4. ¿Quién es Andrés Ajens? Un poeta visionario de Concepción, Chile, que encalló en La Paz a mediados de los años 90. No sólo congenió con los principales personajes de la vida literaria boliviana, sino que se enamoró de la cultura milenaria como es el aymara, que aún estudia e impulsa su conocimiento a través una ventana en la Internet, con el apoyo de lingüistas bolivianos.

5. Medio políglota y lector de libros no paró hasta que una veintena de escritores bolivianos y chilenos se encontraran en varias oportunidades en Córdoba, La Paz y Andacollo. No contento con eso, Ajens publicó cuatro revistas literarias, un diario y plaquettes, aparte de Intemperie Ediciones que edita libros de Paul Celan, J. L. Martínez y Jaime Saenz.

6. Obra abierta y abordable desde cualquier lectura.
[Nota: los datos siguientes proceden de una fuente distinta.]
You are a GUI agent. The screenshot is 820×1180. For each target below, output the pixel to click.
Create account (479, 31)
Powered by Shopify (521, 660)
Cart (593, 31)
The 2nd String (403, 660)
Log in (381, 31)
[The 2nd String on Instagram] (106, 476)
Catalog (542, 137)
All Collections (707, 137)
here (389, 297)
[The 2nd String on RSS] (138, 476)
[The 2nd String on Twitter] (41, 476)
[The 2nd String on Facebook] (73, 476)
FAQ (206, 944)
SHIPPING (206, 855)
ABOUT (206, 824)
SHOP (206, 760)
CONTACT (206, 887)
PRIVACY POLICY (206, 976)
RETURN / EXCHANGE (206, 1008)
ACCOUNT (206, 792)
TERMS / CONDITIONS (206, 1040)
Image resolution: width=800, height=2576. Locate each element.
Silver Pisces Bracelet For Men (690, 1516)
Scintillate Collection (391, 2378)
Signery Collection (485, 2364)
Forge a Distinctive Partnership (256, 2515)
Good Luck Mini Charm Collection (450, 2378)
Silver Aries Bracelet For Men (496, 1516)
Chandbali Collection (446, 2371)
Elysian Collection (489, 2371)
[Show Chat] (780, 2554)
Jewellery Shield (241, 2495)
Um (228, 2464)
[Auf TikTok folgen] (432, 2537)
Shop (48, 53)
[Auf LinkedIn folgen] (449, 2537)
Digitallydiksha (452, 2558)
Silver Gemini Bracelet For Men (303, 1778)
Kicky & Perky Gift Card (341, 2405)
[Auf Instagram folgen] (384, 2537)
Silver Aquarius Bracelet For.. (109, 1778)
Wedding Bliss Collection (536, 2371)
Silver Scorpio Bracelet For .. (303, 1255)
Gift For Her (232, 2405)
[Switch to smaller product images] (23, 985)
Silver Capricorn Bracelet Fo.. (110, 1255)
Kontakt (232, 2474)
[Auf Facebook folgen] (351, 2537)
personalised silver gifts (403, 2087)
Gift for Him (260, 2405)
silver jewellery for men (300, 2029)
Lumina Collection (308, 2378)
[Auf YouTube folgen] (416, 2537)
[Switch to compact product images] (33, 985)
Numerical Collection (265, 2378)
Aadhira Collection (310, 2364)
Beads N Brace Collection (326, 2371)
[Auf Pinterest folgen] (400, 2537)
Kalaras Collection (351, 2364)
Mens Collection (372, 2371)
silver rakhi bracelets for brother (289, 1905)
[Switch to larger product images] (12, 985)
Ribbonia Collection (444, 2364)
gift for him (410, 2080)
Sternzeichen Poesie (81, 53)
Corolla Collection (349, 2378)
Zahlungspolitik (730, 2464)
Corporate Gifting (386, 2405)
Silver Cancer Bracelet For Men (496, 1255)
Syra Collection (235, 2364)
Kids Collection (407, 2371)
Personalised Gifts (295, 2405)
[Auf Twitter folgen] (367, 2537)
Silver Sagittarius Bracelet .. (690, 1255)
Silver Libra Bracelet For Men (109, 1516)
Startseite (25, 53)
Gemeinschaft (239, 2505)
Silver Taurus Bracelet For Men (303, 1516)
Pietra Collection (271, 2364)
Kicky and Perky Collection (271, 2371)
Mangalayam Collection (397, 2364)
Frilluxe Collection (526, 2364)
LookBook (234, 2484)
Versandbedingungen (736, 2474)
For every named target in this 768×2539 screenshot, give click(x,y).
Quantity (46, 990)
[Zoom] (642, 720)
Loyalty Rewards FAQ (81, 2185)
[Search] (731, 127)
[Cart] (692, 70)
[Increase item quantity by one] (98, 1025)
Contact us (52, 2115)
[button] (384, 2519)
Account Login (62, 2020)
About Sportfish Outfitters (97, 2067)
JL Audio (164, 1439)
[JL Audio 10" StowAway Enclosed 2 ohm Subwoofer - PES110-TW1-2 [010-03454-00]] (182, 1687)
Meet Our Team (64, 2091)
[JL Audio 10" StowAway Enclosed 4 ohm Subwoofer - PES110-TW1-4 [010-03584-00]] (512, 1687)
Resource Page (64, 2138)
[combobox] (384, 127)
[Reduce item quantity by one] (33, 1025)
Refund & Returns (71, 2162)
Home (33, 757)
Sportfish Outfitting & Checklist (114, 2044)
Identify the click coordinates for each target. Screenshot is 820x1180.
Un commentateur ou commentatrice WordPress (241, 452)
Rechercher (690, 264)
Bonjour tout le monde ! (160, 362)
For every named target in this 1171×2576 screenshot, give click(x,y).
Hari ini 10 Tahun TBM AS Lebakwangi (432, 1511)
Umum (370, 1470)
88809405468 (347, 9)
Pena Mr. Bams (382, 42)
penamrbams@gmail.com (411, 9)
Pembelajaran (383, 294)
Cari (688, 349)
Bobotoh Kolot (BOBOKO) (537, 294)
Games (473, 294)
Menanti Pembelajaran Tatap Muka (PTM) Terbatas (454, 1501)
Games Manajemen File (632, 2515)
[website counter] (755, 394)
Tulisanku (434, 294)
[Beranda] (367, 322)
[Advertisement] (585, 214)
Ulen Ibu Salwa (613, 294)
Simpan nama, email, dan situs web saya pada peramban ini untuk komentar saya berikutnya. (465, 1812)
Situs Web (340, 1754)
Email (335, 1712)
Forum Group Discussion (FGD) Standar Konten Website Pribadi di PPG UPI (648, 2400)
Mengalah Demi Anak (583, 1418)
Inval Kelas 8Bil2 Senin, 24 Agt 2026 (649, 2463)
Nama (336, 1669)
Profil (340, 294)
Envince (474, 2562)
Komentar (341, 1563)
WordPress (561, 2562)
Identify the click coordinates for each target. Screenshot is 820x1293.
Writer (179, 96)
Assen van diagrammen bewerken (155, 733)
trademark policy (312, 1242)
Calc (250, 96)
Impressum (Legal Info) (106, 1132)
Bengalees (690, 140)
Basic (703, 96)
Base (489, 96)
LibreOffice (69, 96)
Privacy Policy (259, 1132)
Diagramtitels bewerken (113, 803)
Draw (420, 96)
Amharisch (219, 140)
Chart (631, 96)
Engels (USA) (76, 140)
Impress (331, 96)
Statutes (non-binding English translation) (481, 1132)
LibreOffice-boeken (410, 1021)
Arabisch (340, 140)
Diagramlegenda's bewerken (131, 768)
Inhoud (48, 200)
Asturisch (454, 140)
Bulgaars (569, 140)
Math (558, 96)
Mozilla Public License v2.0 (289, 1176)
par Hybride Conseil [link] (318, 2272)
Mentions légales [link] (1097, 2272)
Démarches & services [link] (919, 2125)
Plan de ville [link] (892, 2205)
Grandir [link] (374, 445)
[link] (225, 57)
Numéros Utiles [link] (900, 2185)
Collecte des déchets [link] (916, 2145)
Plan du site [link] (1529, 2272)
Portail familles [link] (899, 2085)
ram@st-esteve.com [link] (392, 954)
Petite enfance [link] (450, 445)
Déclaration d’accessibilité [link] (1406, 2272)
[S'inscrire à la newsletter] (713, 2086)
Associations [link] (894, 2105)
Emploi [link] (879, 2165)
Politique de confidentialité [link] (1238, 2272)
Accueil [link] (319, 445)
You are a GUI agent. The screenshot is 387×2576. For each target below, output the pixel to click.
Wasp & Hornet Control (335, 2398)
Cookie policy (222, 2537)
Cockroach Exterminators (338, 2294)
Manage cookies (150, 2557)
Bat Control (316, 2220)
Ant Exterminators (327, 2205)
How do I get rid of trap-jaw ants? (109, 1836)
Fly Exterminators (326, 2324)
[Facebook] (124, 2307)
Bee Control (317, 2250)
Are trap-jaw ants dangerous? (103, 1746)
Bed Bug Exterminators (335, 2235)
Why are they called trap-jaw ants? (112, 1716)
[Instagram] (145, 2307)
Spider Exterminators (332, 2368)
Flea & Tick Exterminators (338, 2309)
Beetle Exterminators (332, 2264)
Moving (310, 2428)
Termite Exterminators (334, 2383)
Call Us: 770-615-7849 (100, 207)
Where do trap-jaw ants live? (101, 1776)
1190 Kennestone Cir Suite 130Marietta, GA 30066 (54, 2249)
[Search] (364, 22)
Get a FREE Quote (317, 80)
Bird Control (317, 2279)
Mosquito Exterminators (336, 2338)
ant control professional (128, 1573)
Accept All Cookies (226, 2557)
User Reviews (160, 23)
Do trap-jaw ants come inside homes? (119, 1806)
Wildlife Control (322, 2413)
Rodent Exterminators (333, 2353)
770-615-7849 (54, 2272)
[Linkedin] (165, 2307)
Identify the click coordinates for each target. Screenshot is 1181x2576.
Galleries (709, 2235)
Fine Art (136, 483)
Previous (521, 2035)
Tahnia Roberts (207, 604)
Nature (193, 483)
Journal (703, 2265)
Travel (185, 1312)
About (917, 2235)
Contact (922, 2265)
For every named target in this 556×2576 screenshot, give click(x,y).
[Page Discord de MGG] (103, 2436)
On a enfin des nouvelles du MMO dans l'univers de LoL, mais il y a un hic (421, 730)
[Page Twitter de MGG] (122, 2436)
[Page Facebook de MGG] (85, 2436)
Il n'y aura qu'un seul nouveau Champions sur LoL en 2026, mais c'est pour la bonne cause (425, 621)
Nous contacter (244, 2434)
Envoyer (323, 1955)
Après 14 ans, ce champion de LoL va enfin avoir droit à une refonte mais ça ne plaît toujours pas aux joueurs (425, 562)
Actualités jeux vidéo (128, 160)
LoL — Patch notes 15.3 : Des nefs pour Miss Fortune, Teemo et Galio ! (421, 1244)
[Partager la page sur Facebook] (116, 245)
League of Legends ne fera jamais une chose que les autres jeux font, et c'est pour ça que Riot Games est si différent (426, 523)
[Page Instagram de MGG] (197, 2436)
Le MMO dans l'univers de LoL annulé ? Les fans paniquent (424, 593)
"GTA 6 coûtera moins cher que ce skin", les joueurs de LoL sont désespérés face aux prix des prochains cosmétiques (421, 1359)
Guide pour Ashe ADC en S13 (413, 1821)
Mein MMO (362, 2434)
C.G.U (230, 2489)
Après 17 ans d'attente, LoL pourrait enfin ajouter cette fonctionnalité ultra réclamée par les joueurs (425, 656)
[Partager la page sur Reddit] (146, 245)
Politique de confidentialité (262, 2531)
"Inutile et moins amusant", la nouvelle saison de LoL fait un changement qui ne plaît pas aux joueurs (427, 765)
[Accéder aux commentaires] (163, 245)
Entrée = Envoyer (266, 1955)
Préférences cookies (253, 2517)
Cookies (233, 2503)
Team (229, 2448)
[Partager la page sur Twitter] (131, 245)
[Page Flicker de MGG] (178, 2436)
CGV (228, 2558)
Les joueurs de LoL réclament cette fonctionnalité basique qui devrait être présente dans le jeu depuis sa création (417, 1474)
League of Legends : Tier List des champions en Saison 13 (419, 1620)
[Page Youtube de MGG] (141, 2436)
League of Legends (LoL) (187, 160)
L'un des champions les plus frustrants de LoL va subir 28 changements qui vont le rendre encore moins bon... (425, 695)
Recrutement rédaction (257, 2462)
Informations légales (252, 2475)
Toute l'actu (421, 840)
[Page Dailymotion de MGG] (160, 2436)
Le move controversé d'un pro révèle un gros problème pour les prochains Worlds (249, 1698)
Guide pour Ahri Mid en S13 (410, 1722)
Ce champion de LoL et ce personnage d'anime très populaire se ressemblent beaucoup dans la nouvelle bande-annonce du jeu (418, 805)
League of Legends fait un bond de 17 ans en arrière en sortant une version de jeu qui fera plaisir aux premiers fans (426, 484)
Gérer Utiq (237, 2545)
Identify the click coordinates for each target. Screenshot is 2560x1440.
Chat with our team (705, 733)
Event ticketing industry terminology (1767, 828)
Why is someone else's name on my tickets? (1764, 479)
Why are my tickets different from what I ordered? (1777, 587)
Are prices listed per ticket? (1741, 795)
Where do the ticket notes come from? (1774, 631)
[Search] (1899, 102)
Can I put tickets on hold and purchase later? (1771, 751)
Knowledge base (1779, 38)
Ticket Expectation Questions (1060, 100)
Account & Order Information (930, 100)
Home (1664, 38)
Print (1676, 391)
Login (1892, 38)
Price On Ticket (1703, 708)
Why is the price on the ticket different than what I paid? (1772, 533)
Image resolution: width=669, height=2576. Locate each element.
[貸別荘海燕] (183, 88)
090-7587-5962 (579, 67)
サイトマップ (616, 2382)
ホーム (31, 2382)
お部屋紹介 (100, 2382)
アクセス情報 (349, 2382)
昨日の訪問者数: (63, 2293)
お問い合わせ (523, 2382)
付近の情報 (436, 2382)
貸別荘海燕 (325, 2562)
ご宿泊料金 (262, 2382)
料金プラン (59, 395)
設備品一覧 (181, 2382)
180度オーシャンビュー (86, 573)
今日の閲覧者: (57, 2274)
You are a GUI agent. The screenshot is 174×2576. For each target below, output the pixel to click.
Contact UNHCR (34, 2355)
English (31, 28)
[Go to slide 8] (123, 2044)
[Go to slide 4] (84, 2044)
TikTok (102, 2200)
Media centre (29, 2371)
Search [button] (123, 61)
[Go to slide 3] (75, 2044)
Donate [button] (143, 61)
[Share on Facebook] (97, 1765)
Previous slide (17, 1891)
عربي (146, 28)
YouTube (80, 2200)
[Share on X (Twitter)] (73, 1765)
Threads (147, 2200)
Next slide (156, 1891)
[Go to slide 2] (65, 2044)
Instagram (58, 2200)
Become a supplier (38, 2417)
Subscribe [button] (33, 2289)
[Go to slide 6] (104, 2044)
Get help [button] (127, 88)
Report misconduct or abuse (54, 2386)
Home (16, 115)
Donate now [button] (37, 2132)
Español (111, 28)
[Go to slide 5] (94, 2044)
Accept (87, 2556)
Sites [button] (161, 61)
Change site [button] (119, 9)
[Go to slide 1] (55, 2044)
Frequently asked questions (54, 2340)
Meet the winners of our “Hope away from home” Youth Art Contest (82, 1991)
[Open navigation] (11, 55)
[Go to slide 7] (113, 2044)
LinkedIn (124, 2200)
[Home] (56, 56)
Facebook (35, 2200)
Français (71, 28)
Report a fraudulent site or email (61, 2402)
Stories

No insista, carajo,… no es un antes ni un después del lenguaje poético. No es el habla primigenia de la creación ni el lenguaje proscrito del destierro, sino la emergencia de la ausencia del lenguaje. Un agujero negro entre la luminosidad y el silencio (90% de materia negra o palabra invisible).

7. Lo importante en No insista, carajo,… no es la trama de lo que está ahí desarmado o mal armado, sino el entrevero entre una palabra y otro palabra. Ese silencio o esa "ígnea imantación" es lo fascinante, no la nebulosa de hilachas de Celan, Verlaine, Mouré, Mallarmé, Martínez, Díaz-Casanueva, Borda, Mistral, Joyce, Gomringer, entre otros.

8. En No insista, carajo,…hay una lengua en ruinas, incomunicable, fracturada. "Trama y trauma", dice su autor. Trama por las innumerables voces literarias que atraviesan y entrecruzan sentidos caóticamente antes de ser absorbidas en el silencio. Trauma por el agujero negro que deja "antes del antes y del después, en un cuándo sin dónde ni nombre", como el ojo del cíclope que ha perdido la luz del universo.

9. No obstante, No insista, carajo,…es una doble celebración extremista a los postulados poéticos de Un coup de dés... de Mallarmé y también, aunque su autor no lo quiera, a los principios literarios de The Waste Land de T. S. Eliot. Es decir, Andrés Ajens y et al han transparentado un nuevo circuito poético flanqueado por La Nueva Novela de Juan Luis Martínez.

10. No insista, carajo,…es la celebración personal de un poeta chileno al tejido cuadrangular que hacen Bolivia y Chile, inscripción y rasgadura de un Andes Aparecido o de un mar que tarde o temprano convertirá a ambos países en marejada de la historia medular de América Latina.

11. Dentro de este marco, No insista, carajo,…es un guiño, casi una respuesta de Chile a Bolivia, a su célebre disputa marítima y a su incisiva frase histórica que acaso fue pronunciada por el héroe de Calama, Eduardo Abaroa, cuando los invasores chilenos e ingleses arrebataron las costas nacionales: Rendirme yo, que se rinda su abuela carajo.